Advertisement

SeaWorld releases controversial video of ex-trainer, orca-treatment critic

Share

SeaWorld is hitting back at an ex-trainer turned critic, including releasing a private video showing him using the N-word while drunk.

A SeaWorld official sent the video to reporters as former trainer John Hargrove was beginning a tour promoting his book “Beneath The Surface,” which alleges maltreatment of orcas.

Hargrove was an orca trainer for 12 years at SeaWorld parks in San Diego and San Antonio.

Since leaving SeaWorld, he has become one of its harshest critics. He was featured in the documentary “Blackfish” and testified in support of a bill in Sacramento that would have forced SeaWorld San Diego to halt its killer whale shows.

Advertisement

SeaWorld’s corporate office in Orlando sent an email to reporters this week, restating its allegations that Hargrove has “repeatedly provided statements that are misleading, false or in conflict with statements he has made previously.”

A link to the video that SeaWorld said it had received days ago “from an internal whistleblower” was included.
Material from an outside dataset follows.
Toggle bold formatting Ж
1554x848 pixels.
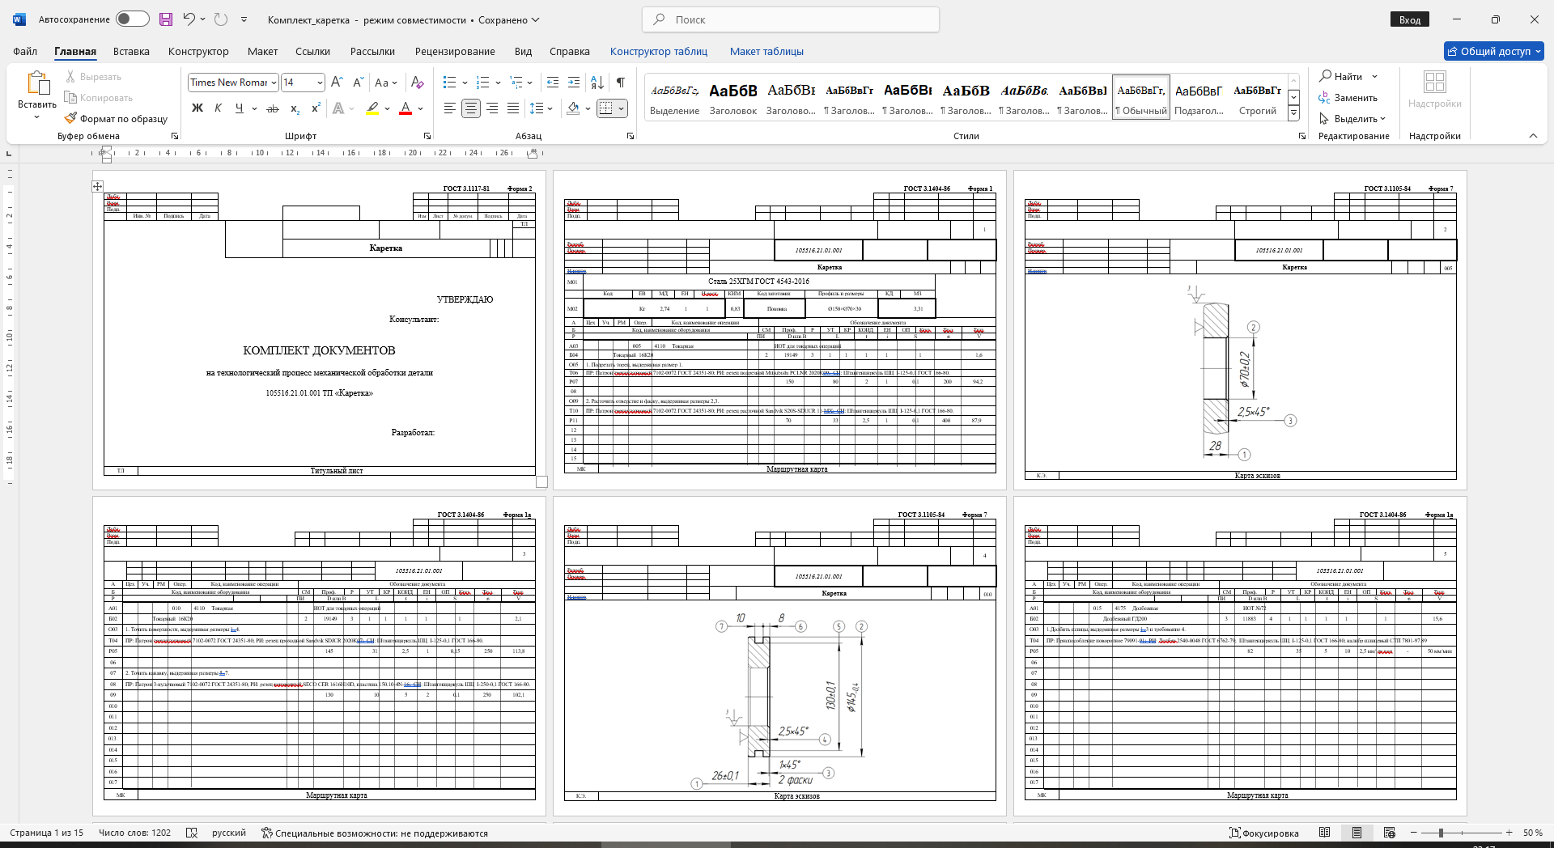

The video “is particularly reprehensible since John Hargrove is wearing a SeaWorld shirt.”

The unedited video, in which the racial epithet was used, was posted to YouTube.

After the video became public, a La Jolla bookstore canceled Hargrove’s book-signing, which had been set for Wednesday.
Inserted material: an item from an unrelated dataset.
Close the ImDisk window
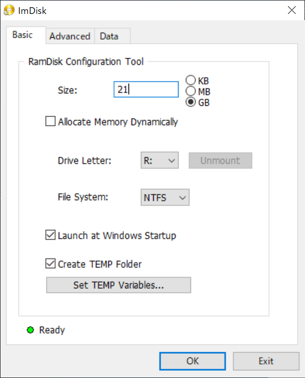Viewport: 305px width, 378px height. 292,10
In an interview Wednesday with KPBS in San Diego, Hargrove said the N-word is “offensive language” and should “never be used.”

The video was taken five years ago, he said. “The night that that happened, I hardly recall any of the events.”

Advertisement

After seeing the video, “I cringed when I would hear myself say those things,” he said, adding that in his drunken state, he thought he was being funny.
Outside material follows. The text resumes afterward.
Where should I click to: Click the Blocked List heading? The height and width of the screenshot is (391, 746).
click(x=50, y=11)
Still, he said the video does not undercut his statements about the maltreatment of orcas. The release by SeaWorld, he said, “is just an attempt to smear me.”

Among the things SeaWorld accuses Hargrove of misstating is the assertion that trainers sometimes deprive killer whales of food.

“This is simply untrue and he knows it,” according to the corporate email sent to reporters.